--- WORK TO COMPLETE ---
When you reach the line containing "Where should I click to: Expand" in the entries below, start writing out each line exactly, and stop after the line containing "You are a computer-use agent. Viewport: 900px".

.....

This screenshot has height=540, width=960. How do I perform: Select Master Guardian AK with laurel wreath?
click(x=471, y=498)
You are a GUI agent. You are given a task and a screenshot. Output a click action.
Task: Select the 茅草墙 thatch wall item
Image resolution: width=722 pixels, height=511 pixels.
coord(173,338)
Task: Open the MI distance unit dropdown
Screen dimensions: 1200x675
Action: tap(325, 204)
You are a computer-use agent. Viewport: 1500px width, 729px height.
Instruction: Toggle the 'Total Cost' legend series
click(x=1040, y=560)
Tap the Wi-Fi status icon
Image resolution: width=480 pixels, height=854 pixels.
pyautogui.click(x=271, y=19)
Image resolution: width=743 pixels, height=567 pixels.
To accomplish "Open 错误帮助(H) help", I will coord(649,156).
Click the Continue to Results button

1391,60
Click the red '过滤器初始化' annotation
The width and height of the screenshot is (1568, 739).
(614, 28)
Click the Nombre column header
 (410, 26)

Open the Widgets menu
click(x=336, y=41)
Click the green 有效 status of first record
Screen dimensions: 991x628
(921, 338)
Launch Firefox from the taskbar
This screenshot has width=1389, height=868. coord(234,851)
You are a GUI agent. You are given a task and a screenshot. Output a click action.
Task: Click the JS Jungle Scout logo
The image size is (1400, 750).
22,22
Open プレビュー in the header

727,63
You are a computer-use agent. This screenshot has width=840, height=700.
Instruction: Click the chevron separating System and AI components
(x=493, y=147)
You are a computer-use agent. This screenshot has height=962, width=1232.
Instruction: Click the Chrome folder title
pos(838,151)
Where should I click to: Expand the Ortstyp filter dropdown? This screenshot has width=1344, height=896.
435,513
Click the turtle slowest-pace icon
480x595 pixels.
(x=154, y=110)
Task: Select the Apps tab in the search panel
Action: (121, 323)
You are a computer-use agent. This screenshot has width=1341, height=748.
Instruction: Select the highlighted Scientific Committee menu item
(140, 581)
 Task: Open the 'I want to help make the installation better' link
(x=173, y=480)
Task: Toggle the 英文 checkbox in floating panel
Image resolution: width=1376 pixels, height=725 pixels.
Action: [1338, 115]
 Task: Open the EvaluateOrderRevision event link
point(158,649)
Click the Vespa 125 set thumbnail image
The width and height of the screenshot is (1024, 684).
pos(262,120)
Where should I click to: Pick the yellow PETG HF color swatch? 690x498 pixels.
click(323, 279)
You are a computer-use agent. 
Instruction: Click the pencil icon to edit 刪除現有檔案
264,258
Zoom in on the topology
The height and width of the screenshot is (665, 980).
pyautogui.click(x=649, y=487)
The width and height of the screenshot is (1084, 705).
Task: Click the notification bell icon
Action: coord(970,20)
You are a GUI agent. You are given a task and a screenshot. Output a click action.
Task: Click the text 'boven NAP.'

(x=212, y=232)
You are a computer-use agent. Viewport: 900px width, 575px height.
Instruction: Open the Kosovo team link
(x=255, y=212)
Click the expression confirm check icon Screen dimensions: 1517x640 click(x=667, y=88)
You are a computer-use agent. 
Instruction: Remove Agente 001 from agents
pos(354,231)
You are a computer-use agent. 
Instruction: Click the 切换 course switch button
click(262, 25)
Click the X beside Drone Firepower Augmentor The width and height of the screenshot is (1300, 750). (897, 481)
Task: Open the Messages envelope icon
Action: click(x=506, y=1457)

.....

--- WRITTEN SOLUTION ---
Where should I click to: Expand the Ortstyp filter dropdown? This screenshot has width=1344, height=896.
435,513
Click the turtle slowest-pace icon
480x595 pixels.
(x=154, y=110)
Task: Select the Apps tab in the search panel
Action: (121, 323)
You are a computer-use agent. This screenshot has width=1341, height=748.
Instruction: Select the highlighted Scientific Committee menu item
(140, 581)
 Task: Open the 'I want to help make the installation better' link
(x=173, y=480)
Task: Toggle the 英文 checkbox in floating panel
Image resolution: width=1376 pixels, height=725 pixels.
Action: [1338, 115]
 Task: Open the EvaluateOrderRevision event link
point(158,649)
Click the Vespa 125 set thumbnail image
The width and height of the screenshot is (1024, 684).
pos(262,120)
Where should I click to: Pick the yellow PETG HF color swatch? 690x498 pixels.
click(323, 279)
You are a computer-use agent. 
Instruction: Click the pencil icon to edit 刪除現有檔案
264,258
Zoom in on the topology
The height and width of the screenshot is (665, 980).
pyautogui.click(x=649, y=487)
The width and height of the screenshot is (1084, 705).
Task: Click the notification bell icon
Action: coord(970,20)
You are a GUI agent. You are given a task and a screenshot. Output a click action.
Task: Click the text 'boven NAP.'

(x=212, y=232)
You are a computer-use agent. Viewport: 900px width, 575px height.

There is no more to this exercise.